Bogue de l’an 2000, version 2.0

31 décembre 2023

Cela se passait il y a 23 ans. Une panique mondiale, annoncée depuis plusieurs mois, promettait l’extinction de tous les ordinateurs fonctionnant sous Windows à la première seconde où le calendrier basculerait en l’an 2 000. Les avions en vol risqueraient alors de s’écraser, les radars des navires de croisière s’éteindraient, les banques perdraient l’inventaire de leurs comptes, les guichets automatiques refuseraient de cracher des dollars et les cartes de crédit seraient bloquées. Bref, à côté de cette catastrophe, la disparition des dinosaures revêtait quasiment l’apparence d’un simple fait divers dans l’histoire du monde.

Cette semaine, je n’ai pu m’empêcher de faire un lien entre ce blogue et le pétard mouillé du bogue de l’an 2000. Hier, en fin de journée, après avoir réussi à programmer ce billet pour que vous puissiez le lire ce matin, j’étais vraiment content. Le pire a donc été évité… du moins pour un temps indéterminé.
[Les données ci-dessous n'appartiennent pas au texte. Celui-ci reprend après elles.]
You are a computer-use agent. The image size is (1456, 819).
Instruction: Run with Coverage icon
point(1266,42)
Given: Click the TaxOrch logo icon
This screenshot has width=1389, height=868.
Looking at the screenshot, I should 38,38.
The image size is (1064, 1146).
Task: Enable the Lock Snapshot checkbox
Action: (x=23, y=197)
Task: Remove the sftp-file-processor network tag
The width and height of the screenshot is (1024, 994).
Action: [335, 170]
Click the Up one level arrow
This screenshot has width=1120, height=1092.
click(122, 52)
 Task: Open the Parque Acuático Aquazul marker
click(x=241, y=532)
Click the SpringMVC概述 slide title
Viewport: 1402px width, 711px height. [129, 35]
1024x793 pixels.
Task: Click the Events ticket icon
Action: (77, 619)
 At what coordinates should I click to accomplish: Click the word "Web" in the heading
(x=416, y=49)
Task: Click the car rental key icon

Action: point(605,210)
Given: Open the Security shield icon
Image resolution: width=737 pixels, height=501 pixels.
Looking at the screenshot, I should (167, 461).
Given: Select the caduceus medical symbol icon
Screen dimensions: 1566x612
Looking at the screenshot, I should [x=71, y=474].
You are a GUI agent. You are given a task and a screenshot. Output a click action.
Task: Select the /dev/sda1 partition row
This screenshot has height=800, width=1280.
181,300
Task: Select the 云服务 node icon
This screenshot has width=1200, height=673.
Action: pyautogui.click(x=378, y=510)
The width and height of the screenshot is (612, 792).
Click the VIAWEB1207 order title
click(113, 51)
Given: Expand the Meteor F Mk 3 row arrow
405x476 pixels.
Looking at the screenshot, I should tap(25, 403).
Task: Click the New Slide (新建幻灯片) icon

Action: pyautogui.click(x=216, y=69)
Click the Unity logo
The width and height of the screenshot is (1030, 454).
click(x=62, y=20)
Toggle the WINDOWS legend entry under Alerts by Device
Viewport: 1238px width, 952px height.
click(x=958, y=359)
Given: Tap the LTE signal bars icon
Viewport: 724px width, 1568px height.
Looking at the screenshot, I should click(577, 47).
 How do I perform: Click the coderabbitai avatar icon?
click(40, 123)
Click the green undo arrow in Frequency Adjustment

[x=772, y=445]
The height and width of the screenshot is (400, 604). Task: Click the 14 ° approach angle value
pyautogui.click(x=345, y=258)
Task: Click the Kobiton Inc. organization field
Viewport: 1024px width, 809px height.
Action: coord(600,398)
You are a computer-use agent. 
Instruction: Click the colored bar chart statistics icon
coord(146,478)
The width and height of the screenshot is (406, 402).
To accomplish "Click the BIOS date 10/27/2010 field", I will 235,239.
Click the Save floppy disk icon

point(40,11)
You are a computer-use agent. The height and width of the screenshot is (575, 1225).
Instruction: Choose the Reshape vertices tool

Par prudence, je vous conseille malgré tout de conserver l’adresse courriel, laquerre@me.com, que je vous avais suggérée en guise de plan B. Elle pourrait devenir précieuse dans l’éventualité où ce site passerait de blogue, à bloqué. Je me croise les doigts pour que cela n’arrive pas.

2023 ne passera pas à l’histoire comme une merveille, du moins dans le monde du caravaning. Aussi, pour vous aider à l’oublier, j’ai pensé y aller d’une nouvelle positive afin de débuter 2024 sur le bon pied.

Vous le savez, j’aime bien que les choses soient claires et reposent sur des faits vérifiables et vérifiés plutôt que des rumeurs et des ragots. Depuis longtemps, une incertitude tracassait les caravaniers mais aussi d’autres « snowbirds ». L’élément litigieux et ambigu se rapportait à la validité de l’immatriculation d’une voiture ou d’un VR en fonction de la durée des séjours hors Québec. Or voilà, juste avant Noël j’ai obtenu une confirmation énoncée par la SAAQ sur ce point précis.

J’avais souvenance d’avoir déjà lu dans un texte officiel que le certificat d’immatriculation d’un véhicule à moteur possédait une date d’expiration reliée à un séjour prolongé à l’extérieur du pays ou même du Québec. Après six mois hors Québec, il devenait périmé. Une fois de plus, une question demandant de clarifier ce point me fut adressée en décembre.

J’ai donc consulté et relu toute la réglementation touchant au Code de la route québécois, sans parvenir à y trouver une référence à une quelconque date de péremption. Il se peut que ma mémoire ait confondu ou amalgamé deux notions sur le sujet ou encore que la réglementation ait été modifiée comme cela se produit régulièrement ; bref, peu importe.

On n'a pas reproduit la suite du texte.